• [Goal]:
Can you reproduce, word for word, the part of the Selenium web scraping write-up starting at "1. Initially, to" and ending at "250 movies webpage."?

• [Selected excerpt]:
• • • •

# Web Scraping using Selenium

# Scraping imdb.com for the Best Movies and retrieving extra information on the Top 10 as well as the top romance movies

1. Initially, to showcase the ability to navigate a website and its individual webpages using Selenium, the project begins at the IMDb homepage. From there, navigation proceeds towards the Top 250 movies webpage. 

2. Basic information on the Top 250 Movies, as rated by regular IMDb voters, is then retrieved using BeautifulSoup (bs4) and saved into a dataframe. This dataframe is subsequently exported as both a CSV and an XLSX for further analysis.

3. To further showcase mastery of Selenium and web scraping, detailed information on the Top 10 movies is gathered. This involves navigating the Selenium Driver to the individual movie webpages and using BeautifulSoup (bs4) to scrape additional information. The more detailed information for the Top 10 is stored in a separate dataframe and exported into a separate CSV and XLSX. Retrieving detailed information on all movies would be too time-consuming for a demonstration such as this. However, the code could be easily adapted to retrieve information on more movies, as the retrieval code is encapsulated within functions. These functions may, unfortunately, need adjustments if IMDb alters the structure of their website.

4. Lastly, to further showcase abilities with Selenium, the filter window on IMDb is utilized to retrieve the top romance movies. It is demonstrated that previously written functions can be reused for additional scraping tasks.

• • • •

(Element and text location data)
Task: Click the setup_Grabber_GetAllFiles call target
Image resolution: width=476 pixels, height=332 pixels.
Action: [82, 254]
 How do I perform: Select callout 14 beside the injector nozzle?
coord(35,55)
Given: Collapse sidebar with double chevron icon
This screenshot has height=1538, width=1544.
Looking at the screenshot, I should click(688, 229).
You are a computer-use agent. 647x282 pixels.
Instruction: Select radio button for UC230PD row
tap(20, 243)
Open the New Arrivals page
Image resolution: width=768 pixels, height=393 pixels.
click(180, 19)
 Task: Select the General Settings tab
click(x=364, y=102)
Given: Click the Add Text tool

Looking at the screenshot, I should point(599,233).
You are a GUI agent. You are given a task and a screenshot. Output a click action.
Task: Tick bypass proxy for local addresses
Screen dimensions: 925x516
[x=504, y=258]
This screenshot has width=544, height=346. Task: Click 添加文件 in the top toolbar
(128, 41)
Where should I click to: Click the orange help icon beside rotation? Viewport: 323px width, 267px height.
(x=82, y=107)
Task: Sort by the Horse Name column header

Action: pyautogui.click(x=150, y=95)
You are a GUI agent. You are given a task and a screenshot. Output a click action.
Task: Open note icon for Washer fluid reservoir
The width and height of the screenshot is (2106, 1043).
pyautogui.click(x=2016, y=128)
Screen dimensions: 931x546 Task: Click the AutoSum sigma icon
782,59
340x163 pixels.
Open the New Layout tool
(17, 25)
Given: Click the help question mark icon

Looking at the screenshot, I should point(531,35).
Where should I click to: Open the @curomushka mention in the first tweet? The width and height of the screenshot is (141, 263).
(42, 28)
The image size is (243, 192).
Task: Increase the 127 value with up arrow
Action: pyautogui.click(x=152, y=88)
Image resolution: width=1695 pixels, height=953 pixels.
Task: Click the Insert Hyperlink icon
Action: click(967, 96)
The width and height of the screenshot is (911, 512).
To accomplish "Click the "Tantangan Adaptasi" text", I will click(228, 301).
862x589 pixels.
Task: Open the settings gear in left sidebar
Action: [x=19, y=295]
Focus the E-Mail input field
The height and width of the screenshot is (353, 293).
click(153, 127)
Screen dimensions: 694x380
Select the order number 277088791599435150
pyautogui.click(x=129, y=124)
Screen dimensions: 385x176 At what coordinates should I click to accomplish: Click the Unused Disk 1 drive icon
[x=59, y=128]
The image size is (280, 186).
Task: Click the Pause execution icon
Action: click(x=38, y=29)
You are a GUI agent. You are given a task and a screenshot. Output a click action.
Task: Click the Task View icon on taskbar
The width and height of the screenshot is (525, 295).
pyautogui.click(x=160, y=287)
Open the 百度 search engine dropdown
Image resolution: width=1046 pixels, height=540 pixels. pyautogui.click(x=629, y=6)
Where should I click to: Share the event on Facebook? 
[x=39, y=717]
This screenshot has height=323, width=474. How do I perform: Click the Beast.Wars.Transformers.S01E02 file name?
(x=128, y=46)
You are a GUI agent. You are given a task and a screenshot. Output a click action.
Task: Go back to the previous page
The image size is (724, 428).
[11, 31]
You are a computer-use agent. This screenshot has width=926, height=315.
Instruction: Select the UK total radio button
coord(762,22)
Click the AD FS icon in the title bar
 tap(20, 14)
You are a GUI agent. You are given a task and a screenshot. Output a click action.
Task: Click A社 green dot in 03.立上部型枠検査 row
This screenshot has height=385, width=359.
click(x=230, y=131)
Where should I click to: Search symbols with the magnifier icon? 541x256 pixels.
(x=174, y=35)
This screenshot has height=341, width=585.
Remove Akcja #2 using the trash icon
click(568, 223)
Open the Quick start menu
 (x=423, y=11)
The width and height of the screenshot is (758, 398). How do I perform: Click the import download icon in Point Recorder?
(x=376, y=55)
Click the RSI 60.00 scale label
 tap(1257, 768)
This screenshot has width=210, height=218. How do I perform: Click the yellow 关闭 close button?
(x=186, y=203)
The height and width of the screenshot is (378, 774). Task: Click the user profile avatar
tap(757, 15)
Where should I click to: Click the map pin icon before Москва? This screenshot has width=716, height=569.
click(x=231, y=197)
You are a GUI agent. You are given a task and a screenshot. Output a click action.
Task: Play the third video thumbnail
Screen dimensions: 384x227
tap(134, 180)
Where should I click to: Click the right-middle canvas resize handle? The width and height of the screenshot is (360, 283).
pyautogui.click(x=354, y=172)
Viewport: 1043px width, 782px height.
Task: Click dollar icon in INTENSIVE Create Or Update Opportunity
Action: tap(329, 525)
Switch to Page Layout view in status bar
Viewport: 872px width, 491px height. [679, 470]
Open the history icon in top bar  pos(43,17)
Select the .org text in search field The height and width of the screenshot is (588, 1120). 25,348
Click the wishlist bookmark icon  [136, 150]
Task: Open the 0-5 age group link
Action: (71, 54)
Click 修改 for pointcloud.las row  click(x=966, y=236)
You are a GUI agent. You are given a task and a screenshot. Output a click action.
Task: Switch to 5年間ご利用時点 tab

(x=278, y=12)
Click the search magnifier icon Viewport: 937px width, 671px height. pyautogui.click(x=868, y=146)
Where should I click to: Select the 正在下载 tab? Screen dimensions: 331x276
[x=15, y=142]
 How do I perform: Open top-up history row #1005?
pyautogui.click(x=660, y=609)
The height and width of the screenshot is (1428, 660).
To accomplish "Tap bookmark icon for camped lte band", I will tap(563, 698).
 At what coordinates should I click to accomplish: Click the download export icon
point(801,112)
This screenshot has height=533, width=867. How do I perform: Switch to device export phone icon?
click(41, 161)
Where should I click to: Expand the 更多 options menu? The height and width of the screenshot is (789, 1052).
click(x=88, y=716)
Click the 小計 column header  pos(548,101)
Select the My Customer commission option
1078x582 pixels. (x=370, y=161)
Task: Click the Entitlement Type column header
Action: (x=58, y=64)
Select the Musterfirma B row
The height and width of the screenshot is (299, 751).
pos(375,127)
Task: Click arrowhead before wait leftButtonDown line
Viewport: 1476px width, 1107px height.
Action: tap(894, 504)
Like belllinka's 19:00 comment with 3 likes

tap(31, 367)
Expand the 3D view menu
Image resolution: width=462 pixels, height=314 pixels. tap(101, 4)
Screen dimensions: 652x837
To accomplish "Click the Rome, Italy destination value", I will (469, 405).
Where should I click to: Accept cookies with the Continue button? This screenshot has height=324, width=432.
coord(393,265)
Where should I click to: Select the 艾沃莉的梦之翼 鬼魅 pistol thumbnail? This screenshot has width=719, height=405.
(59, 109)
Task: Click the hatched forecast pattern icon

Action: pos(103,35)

• • • •

• [Written response]:
1. Initially, to showcase the ability to navigate a website and its individual webpages using Selenium, the project begins at the IMDb homepage. From there, navigation proceeds towards the Top 250 movies webpage.